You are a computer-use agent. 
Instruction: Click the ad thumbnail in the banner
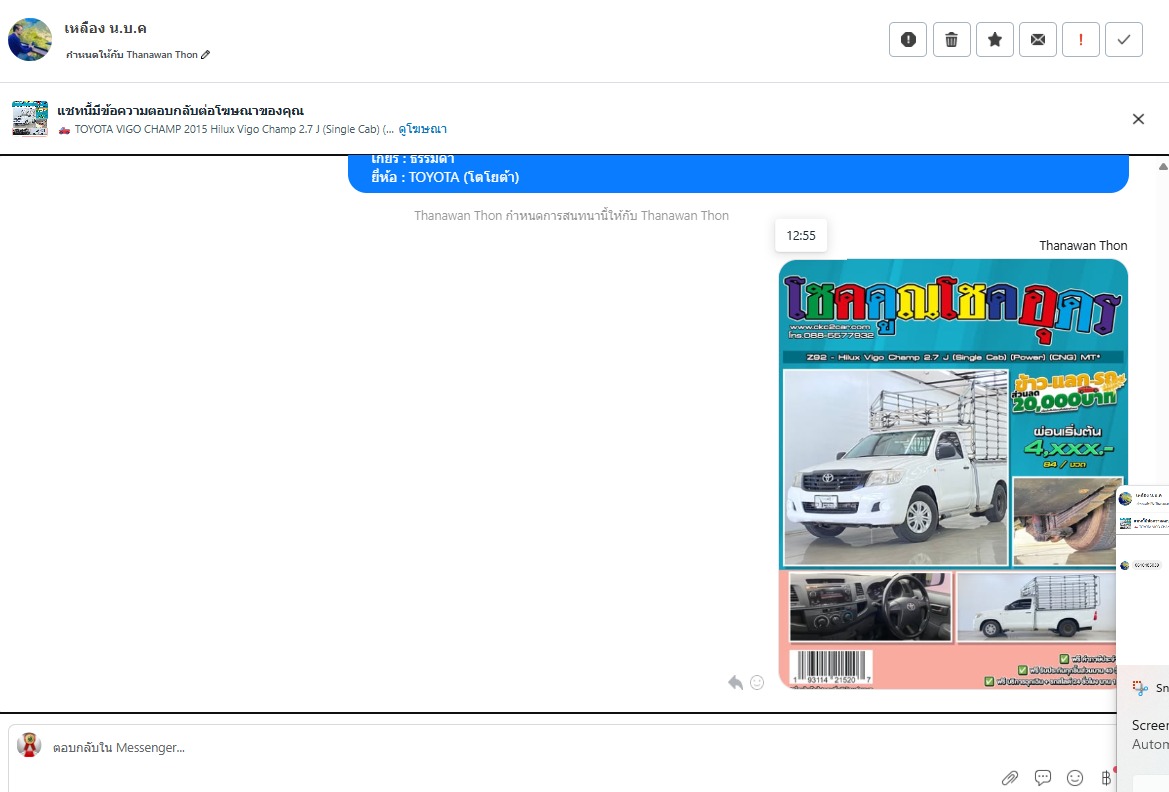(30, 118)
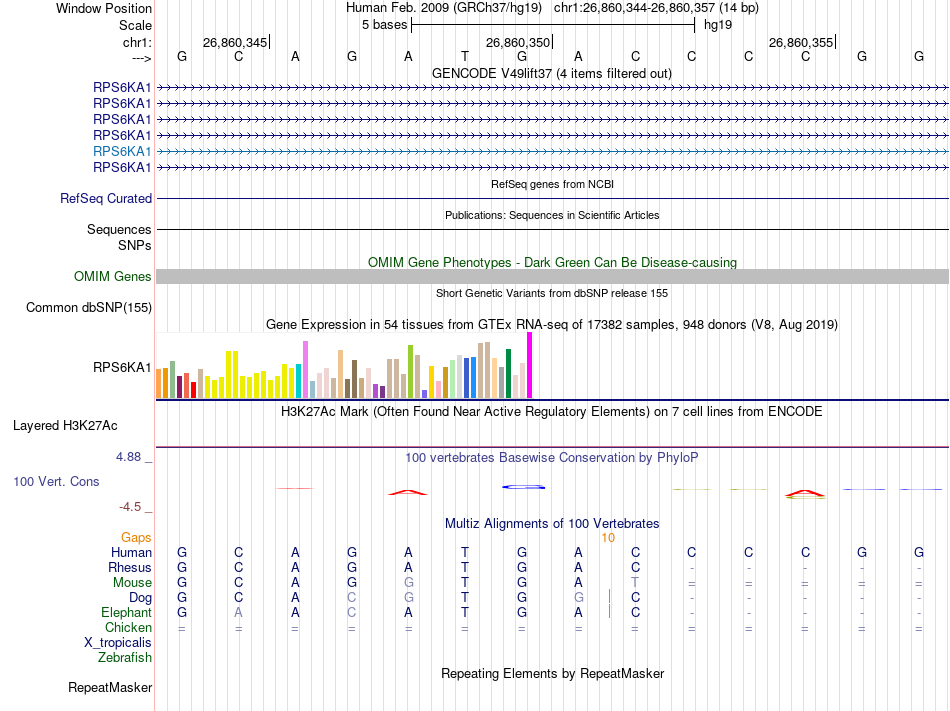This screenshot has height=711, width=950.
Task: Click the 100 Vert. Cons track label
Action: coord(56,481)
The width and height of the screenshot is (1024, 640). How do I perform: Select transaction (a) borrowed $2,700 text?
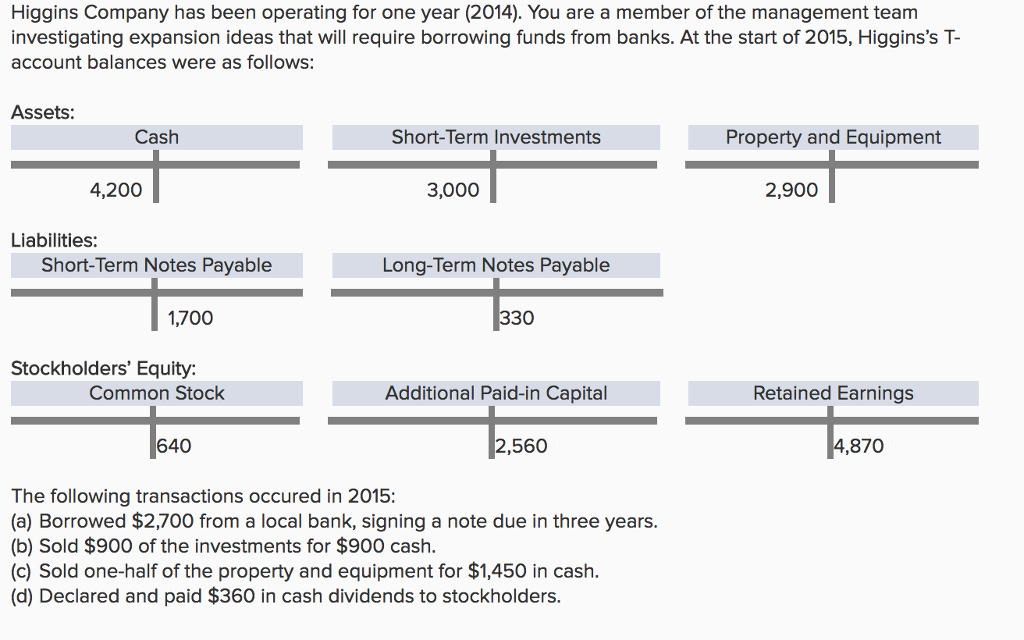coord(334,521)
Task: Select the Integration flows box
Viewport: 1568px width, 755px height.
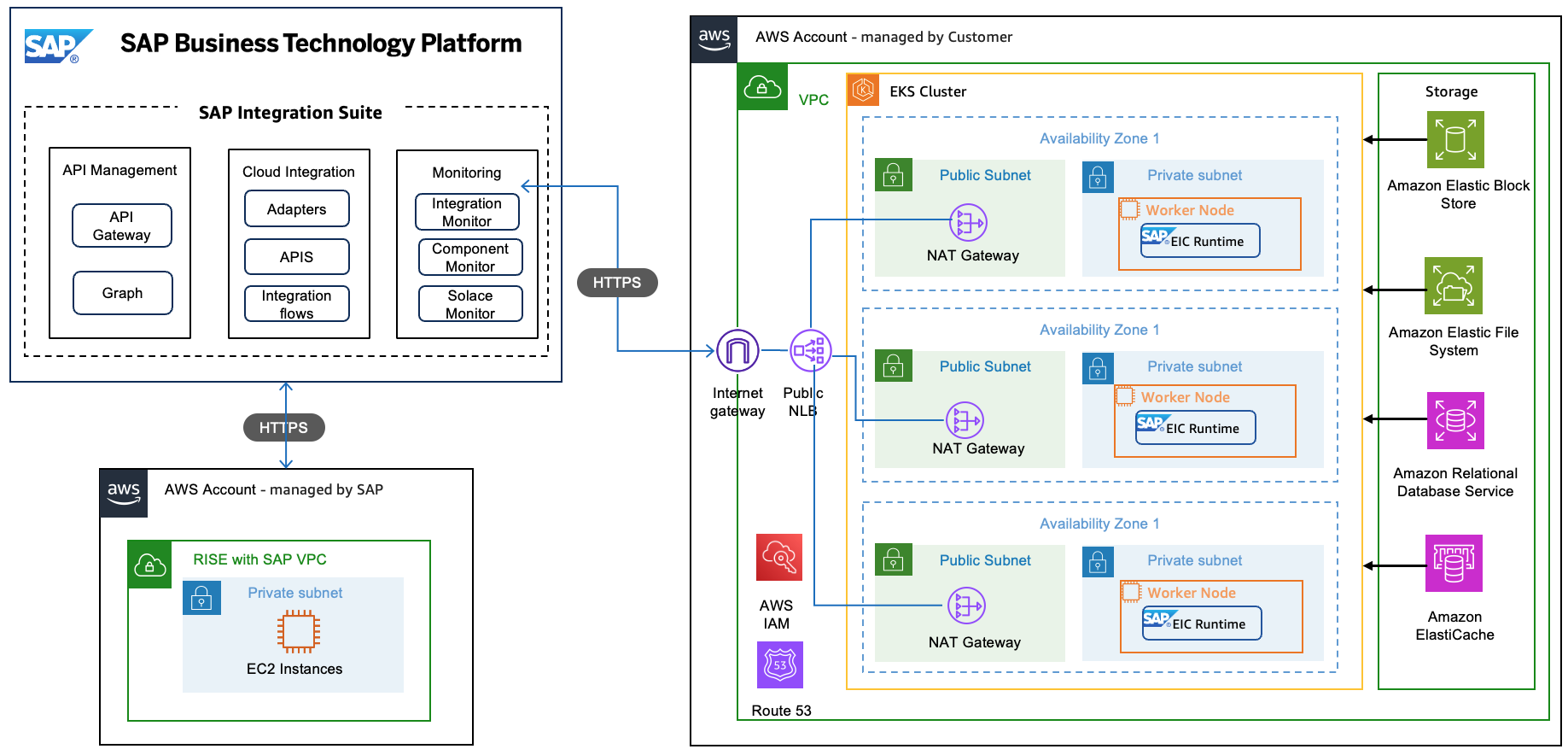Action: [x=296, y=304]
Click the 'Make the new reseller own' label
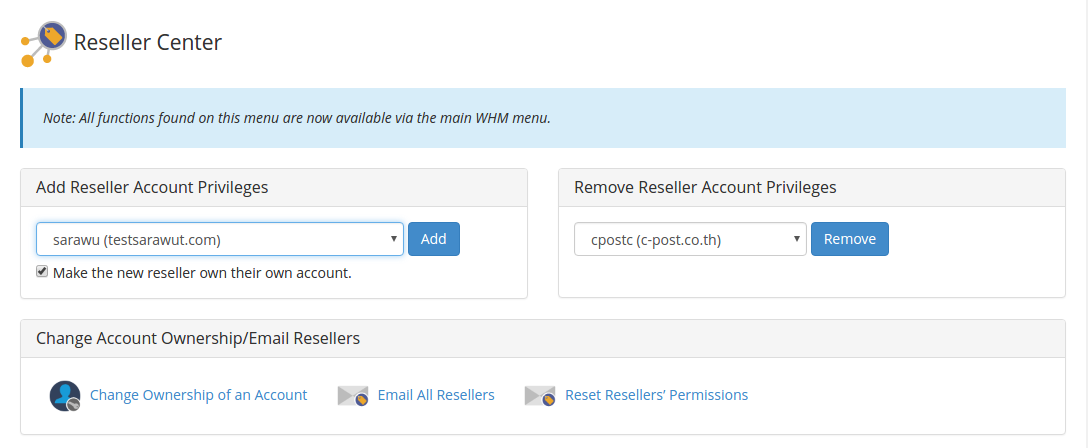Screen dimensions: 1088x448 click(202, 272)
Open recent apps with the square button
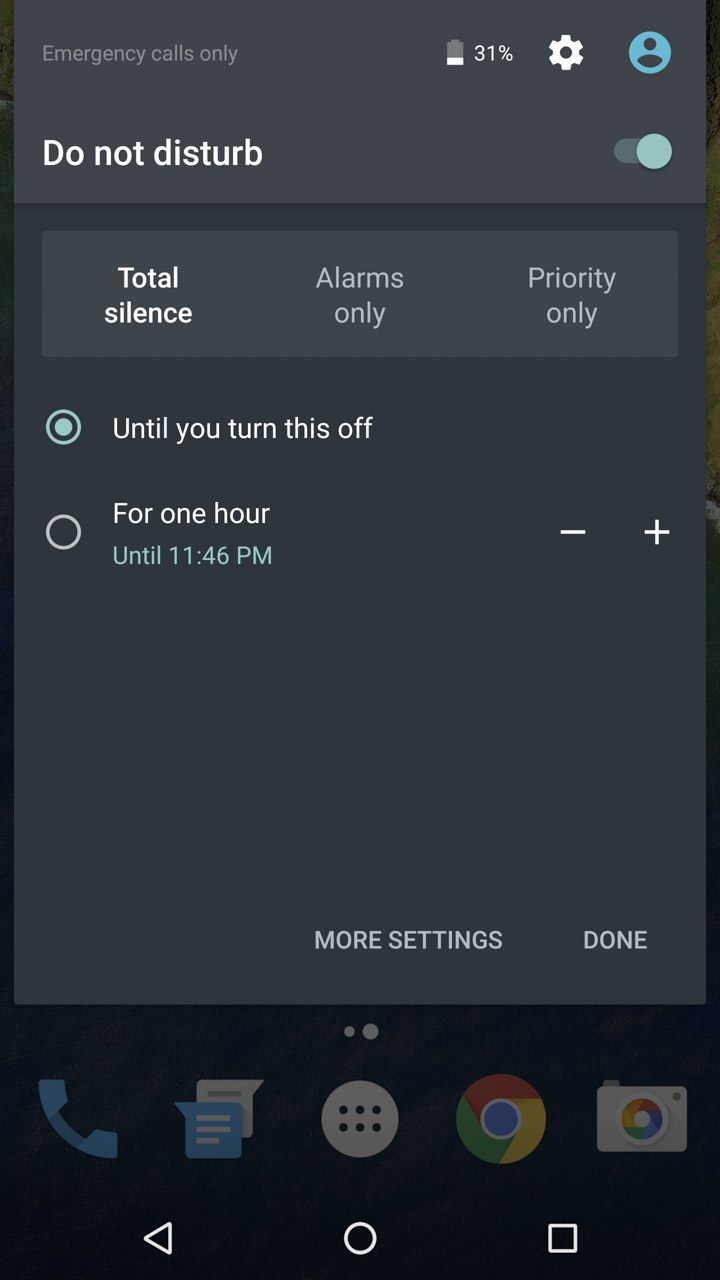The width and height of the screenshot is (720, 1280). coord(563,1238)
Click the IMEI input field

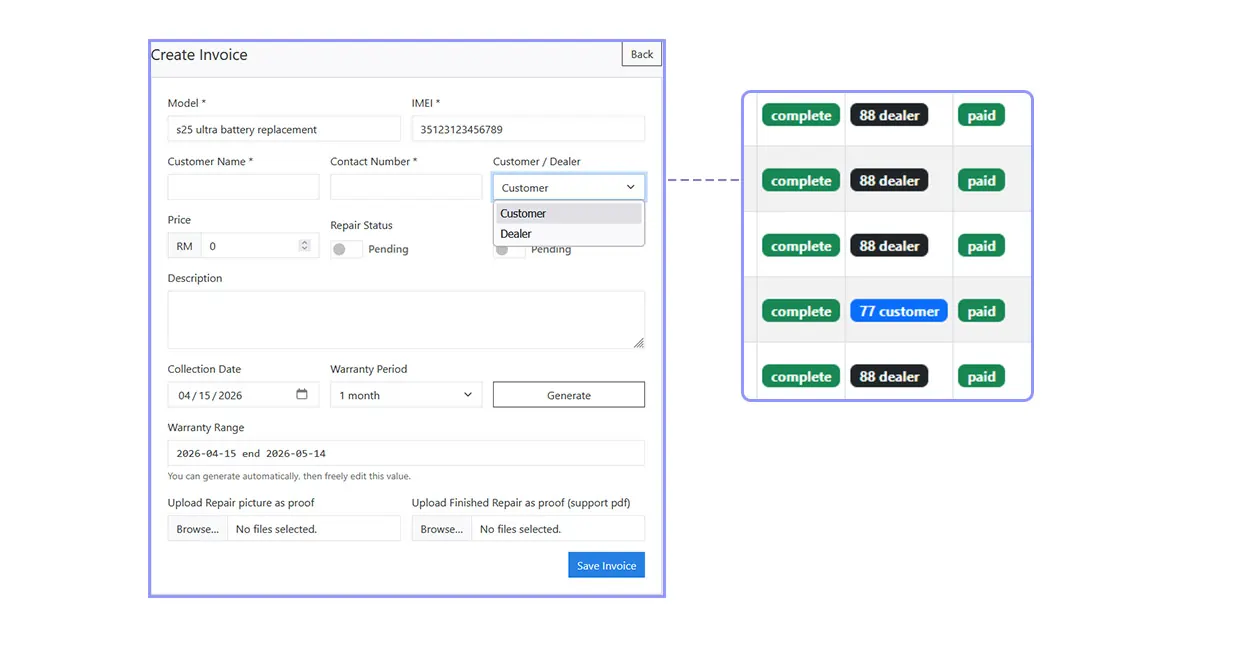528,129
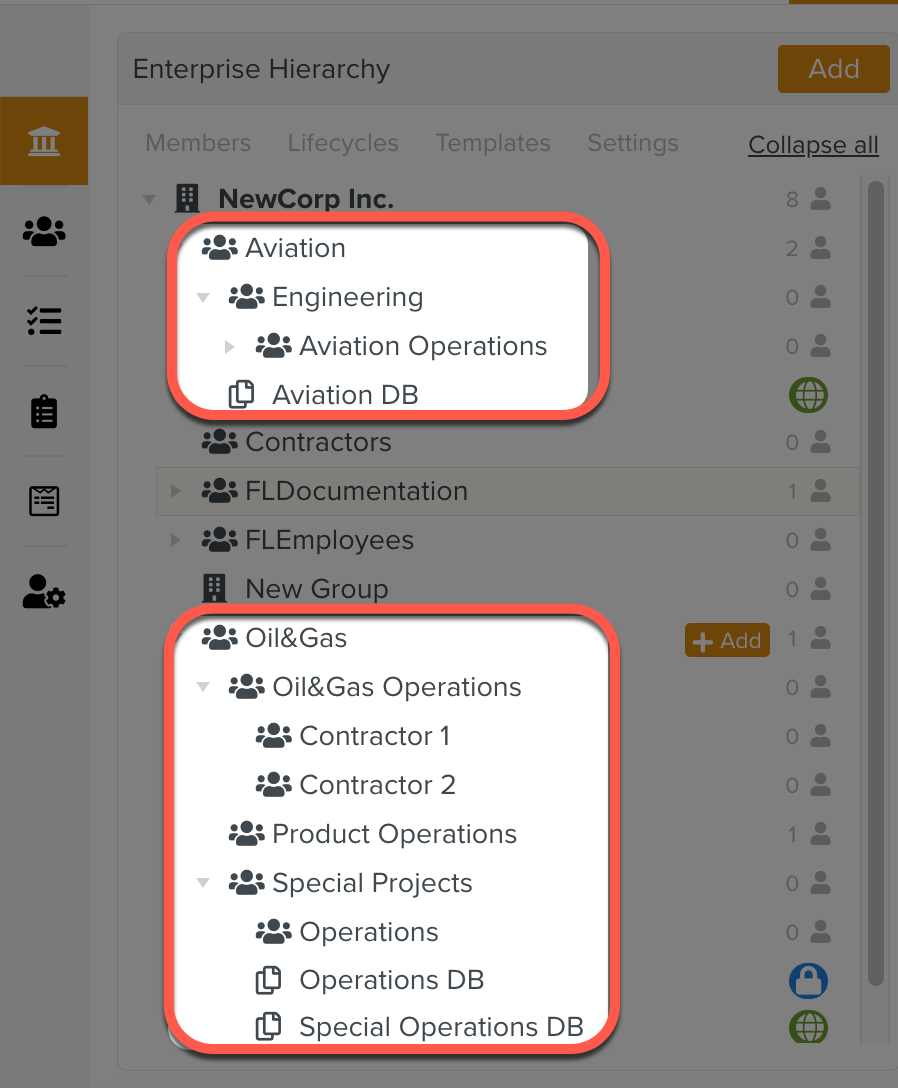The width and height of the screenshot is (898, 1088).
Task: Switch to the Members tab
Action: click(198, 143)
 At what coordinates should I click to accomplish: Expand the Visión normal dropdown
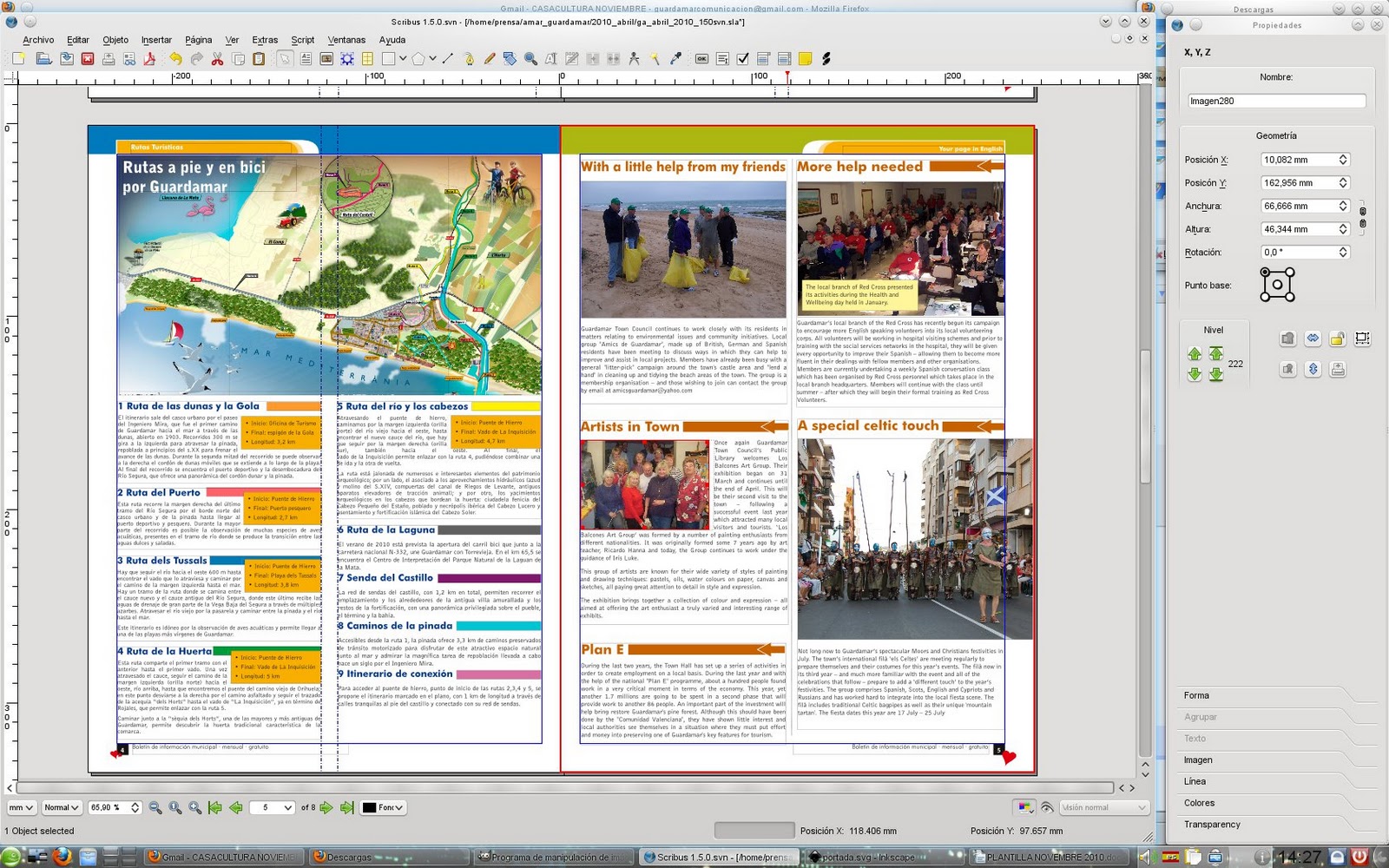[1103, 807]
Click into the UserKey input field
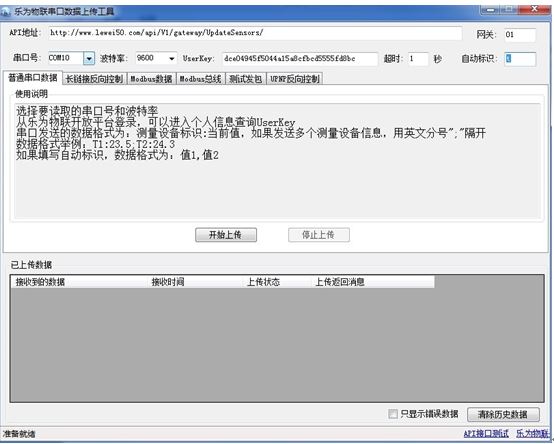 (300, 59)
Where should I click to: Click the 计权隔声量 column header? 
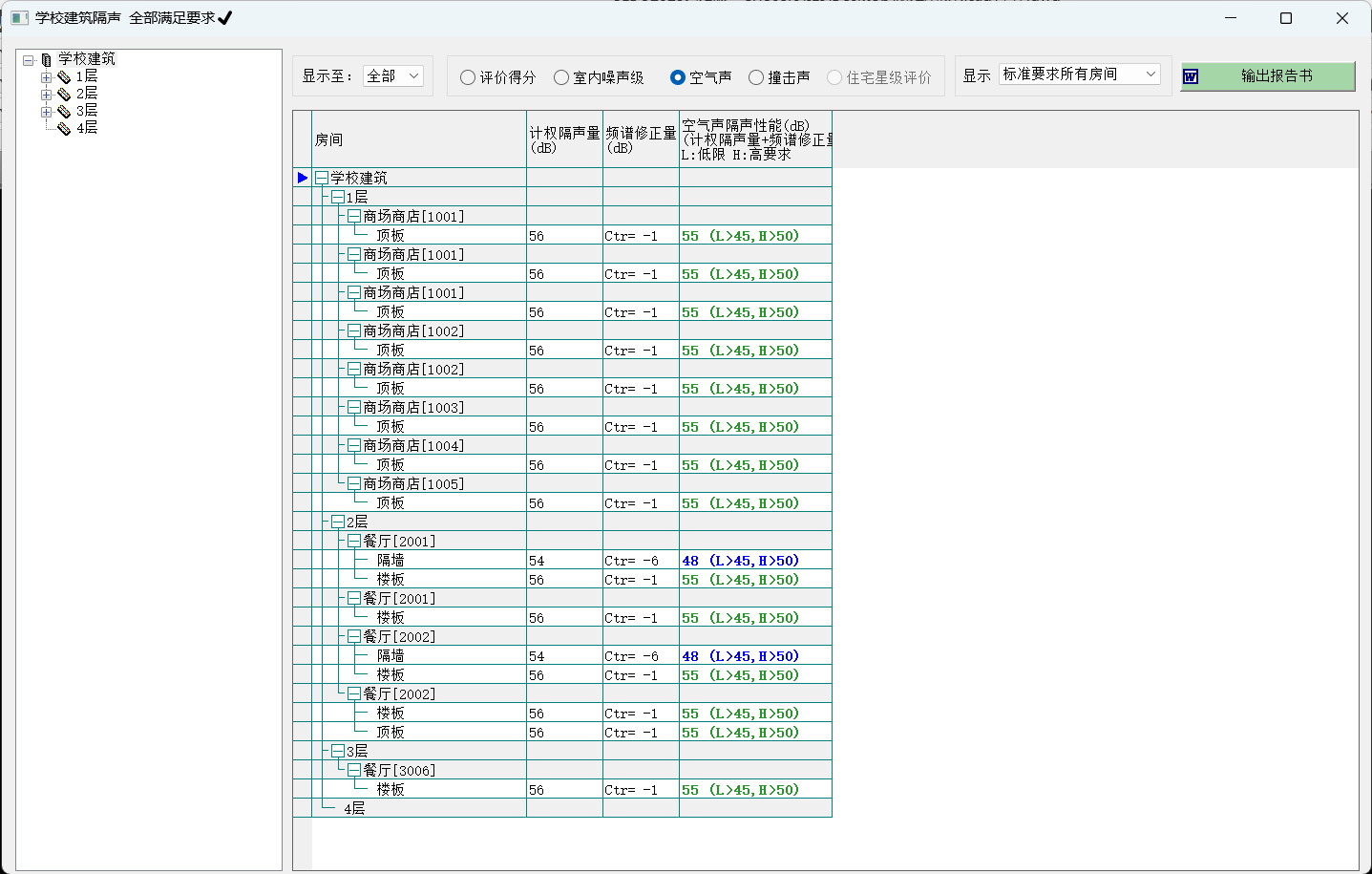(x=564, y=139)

----

• [Exercise instructions] Leaving the pictures aside, transcribe only the lines from the one containing "Click the IMEI input field" to the final line of the listing above, inclusive, exactly as they appear.

• [Finished exercise]
Click the IMEI input field

528,129
The width and height of the screenshot is (898, 1088).
Task: Switch to the Members tab
Action: click(198, 143)
 At what coordinates should I click to accomplish: Expand the Visión normal dropdown
[1103, 807]
Click into the UserKey input field
 (300, 59)
Where should I click to: Click the 计权隔声量 column header? 
(x=564, y=139)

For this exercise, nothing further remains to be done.